The increasing dependence of enterprises on technology has lead to a parallel increase in the challenges of keeping enterprise technology and data assets secure. Now, with the additional demand for remote, mobile and flexible working capabilities, the security issues have been magnified.

Today's corporate culture means that the days of securing the enterprise solely by concentrating on the perimeter defences are long gone. Links to supply chain partners have blurred corporate boundaries; mobile working has opened the network to external influences; and device proliferation has made perimeter security a nightmare to support.

There is clearly a need to consider information security solutions that have a broad and visible impact on corporate operations by focusing on the architecture as a whole, not just the perimeter. Digital security should tackle the whole business rather than individual applications or departments.

The result is that businesses require - and can permit - ever-increasing ease of access to corporate information for the authorised user.
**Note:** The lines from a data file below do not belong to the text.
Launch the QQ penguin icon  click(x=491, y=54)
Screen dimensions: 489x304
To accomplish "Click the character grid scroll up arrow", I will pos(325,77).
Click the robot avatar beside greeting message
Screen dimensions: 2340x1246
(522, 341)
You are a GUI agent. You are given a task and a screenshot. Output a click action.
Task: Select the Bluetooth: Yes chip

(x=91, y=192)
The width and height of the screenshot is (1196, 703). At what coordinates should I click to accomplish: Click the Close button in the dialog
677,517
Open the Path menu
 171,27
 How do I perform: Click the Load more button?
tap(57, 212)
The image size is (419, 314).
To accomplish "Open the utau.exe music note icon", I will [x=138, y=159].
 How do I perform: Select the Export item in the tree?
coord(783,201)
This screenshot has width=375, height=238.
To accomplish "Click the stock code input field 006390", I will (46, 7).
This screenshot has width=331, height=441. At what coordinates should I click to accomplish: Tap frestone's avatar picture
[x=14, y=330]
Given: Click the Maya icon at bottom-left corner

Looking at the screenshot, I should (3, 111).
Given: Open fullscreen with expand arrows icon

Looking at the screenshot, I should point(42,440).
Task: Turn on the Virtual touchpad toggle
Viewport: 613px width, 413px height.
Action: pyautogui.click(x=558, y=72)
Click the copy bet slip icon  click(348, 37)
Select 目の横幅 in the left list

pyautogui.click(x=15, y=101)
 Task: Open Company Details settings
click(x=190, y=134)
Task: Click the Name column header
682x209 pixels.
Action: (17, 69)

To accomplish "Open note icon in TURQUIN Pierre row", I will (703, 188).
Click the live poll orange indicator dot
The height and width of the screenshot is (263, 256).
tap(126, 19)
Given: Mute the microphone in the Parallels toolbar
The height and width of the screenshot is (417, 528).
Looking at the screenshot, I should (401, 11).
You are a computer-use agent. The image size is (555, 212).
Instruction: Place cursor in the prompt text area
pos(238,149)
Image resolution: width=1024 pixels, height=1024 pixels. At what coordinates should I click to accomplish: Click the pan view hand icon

Many organisations are creating infrastructures that are secure by design, rather than relying on bolt-on solutions such as firewalls and anti-virus software. As an example, in a secure by design infrastructure information would be managed centrally and access to information delivered depending on the users' status at that point in time.

To illustrate this, a user logging in on a corporate PC, from a trusted network would get more access than if they were using their PC from home. They would also get a different level of access if they used a mobile device such as a Pocket PC or Blackberry.

When it comes down to it, information security is really about securely bringing together the organisation's two most important assets - information and people. In order for this to happen, security policies must be based on the fact that users' requirements will differ depending on their role and information needs. Information security does not need to simply be an on/off switch. The level of access permitted can be dictated by the users' location, role, device and request.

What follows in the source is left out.